Text to read:

The earliest milestone was erected in Boston in 1707 by Judge Samuel Sewall. Sewall wrote in his diary that he had two milestones put up on Newbury Street (now Washington Street), Boston, Massachusetts in that year.
Judge Sewall had a relative in Byfield Parish in the town of Newbury, Massachusetts who also had a keen interest in stone markers. His name was John Dummer, grandson of Richard Dummer a first settler in Newbury. In 1708 Byfield Parish had an unusual visitor a rural gravestone carver, John Hartshorn. John Dummer hired John Hartshorn the gravestone carver to carve a milestone that year.
After 1708 milestones became popular along the Bay Road north of Boston. Ipswich, Wenham and Newbury had at least five milestones put up between 1709 and 1710. More were put up in the 1720’s. Around the first centennial of Newbury John Dummer commissioned three more milestones. This set marked the first five miles on the Bay Road in the town of Newbury. Wenham’s two mile stretch on the Bay Road had three milestones. Ipswich and Rowley each had many miles marked by milestones. In Wenham and Newbury historians have preserved and taken over the care of these stones. Because of their dedication we have two complete sets.
Milestones continued to be carved and erected into the early 1800’s. On a section of Route 1 in Rowley there are two milestones from circa 1806 when the road was first completed. Another milestone of similar age is farther up Route 1 in Hampton Falls, NH.
There were two types of milestones highway and turnpike. Highways were major routes often times made up of numerous roads in connecting towns. They date to the 1600 and 1700’s. Turnpikes were planned straight roads dating to the 1800’s. Both types of milestones have one thing in common in New England they have numbers verses roman numerals.

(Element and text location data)
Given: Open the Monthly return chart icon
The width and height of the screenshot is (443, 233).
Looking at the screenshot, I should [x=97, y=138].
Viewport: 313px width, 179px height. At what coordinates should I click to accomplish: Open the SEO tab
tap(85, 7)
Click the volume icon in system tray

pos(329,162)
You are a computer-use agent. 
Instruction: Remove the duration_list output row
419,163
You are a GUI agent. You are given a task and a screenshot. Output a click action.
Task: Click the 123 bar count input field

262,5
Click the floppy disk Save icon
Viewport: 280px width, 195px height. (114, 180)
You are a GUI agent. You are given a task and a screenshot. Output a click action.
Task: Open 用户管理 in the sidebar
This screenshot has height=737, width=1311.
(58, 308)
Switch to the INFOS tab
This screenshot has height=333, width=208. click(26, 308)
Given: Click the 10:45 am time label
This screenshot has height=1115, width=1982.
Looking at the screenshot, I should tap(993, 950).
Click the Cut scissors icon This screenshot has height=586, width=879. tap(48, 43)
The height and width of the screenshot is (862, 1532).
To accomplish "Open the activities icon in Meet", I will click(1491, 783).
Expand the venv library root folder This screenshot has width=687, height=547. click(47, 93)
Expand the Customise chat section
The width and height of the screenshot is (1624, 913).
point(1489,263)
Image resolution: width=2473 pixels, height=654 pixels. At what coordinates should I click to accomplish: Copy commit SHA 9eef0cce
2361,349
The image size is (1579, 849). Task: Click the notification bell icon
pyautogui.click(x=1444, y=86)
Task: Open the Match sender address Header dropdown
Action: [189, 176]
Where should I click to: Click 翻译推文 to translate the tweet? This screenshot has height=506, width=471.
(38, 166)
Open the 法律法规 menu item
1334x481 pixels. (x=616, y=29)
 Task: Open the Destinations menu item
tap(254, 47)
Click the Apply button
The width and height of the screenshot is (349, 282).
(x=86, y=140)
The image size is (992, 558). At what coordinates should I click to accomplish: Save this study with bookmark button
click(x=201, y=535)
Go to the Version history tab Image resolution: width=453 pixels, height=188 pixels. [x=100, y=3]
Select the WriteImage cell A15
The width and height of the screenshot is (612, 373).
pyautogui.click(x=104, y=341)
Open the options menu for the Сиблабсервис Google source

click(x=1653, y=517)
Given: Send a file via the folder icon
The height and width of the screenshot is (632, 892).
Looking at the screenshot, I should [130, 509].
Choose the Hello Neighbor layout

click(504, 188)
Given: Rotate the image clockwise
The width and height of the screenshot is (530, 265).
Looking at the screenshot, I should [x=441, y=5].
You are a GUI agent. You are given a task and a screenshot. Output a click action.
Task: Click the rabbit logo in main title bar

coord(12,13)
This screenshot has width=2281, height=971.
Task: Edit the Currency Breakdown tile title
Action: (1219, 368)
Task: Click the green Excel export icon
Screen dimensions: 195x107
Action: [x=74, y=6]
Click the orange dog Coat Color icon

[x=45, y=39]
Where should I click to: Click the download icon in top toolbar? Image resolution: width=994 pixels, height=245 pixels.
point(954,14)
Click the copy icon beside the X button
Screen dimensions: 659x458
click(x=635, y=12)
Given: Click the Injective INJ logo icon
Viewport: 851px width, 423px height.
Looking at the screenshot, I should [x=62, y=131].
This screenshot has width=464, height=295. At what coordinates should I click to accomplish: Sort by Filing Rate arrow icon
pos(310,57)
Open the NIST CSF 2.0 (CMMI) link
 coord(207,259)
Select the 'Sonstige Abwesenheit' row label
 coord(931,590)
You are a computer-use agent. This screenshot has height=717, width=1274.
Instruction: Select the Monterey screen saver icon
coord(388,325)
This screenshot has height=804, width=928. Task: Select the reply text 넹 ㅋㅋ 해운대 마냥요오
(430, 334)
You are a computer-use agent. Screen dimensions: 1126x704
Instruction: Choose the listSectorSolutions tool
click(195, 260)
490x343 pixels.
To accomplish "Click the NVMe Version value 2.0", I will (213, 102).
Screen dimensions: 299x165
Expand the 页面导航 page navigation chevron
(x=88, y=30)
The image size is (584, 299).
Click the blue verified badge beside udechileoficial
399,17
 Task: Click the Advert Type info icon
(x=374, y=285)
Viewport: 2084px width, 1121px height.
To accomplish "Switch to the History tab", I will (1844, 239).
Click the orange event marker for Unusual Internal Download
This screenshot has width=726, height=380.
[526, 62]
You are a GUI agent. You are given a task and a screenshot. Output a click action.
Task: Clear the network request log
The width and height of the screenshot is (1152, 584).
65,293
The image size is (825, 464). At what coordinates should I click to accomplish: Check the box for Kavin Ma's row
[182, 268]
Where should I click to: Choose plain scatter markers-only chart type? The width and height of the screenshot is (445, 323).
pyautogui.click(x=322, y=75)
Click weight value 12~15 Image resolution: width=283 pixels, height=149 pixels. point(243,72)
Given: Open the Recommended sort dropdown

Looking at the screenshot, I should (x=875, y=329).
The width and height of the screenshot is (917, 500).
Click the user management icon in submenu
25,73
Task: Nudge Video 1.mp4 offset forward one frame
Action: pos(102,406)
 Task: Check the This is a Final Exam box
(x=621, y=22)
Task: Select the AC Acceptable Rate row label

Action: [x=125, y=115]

What is being asked: Copy out the whole text on early New England milestones above, word for word.

Result of the task:
The earliest milestone was erected in Boston in 1707 by Judge Samuel Sewall. Sewall wrote in his diary that he had two milestones put up on Newbury Street (now Washington Street), Boston, Massachusetts in that year.
Judge Sewall had a relative in Byfield Parish in the town of Newbury, Massachusetts who also had a keen interest in stone markers. His name was John Dummer, grandson of Richard Dummer a first settler in Newbury. In 1708 Byfield Parish had an unusual visitor a rural gravestone carver, John Hartshorn. John Dummer hired John Hartshorn the gravestone carver to carve a milestone that year.
After 1708 milestones became popular along the Bay Road north of Boston. Ipswich, Wenham and Newbury had at least five milestones put up between 1709 and 1710. More were put up in the 1720’s. Around the first centennial of Newbury John Dummer commissioned three more milestones. This set marked the first five miles on the Bay Road in the town of Newbury. Wenham’s two mile stretch on the Bay Road had three milestones. Ipswich and Rowley each had many miles marked by milestones. In Wenham and Newbury historians have preserved and taken over the care of these stones. Because of their dedication we have two complete sets.
Milestones continued to be carved and erected into the early 1800’s. On a section of Route 1 in Rowley there are two milestones from circa 1806 when the road was first completed. Another milestone of similar age is farther up Route 1 in Hampton Falls, NH.
There were two types of milestones highway and turnpike. Highways were major routes often times made up of numerous roads in connecting towns. They date to the 1600 and 1700’s. Turnpikes were planned straight roads dating to the 1800’s. Both types of milestones have one thing in common in New England they have numbers verses roman numerals.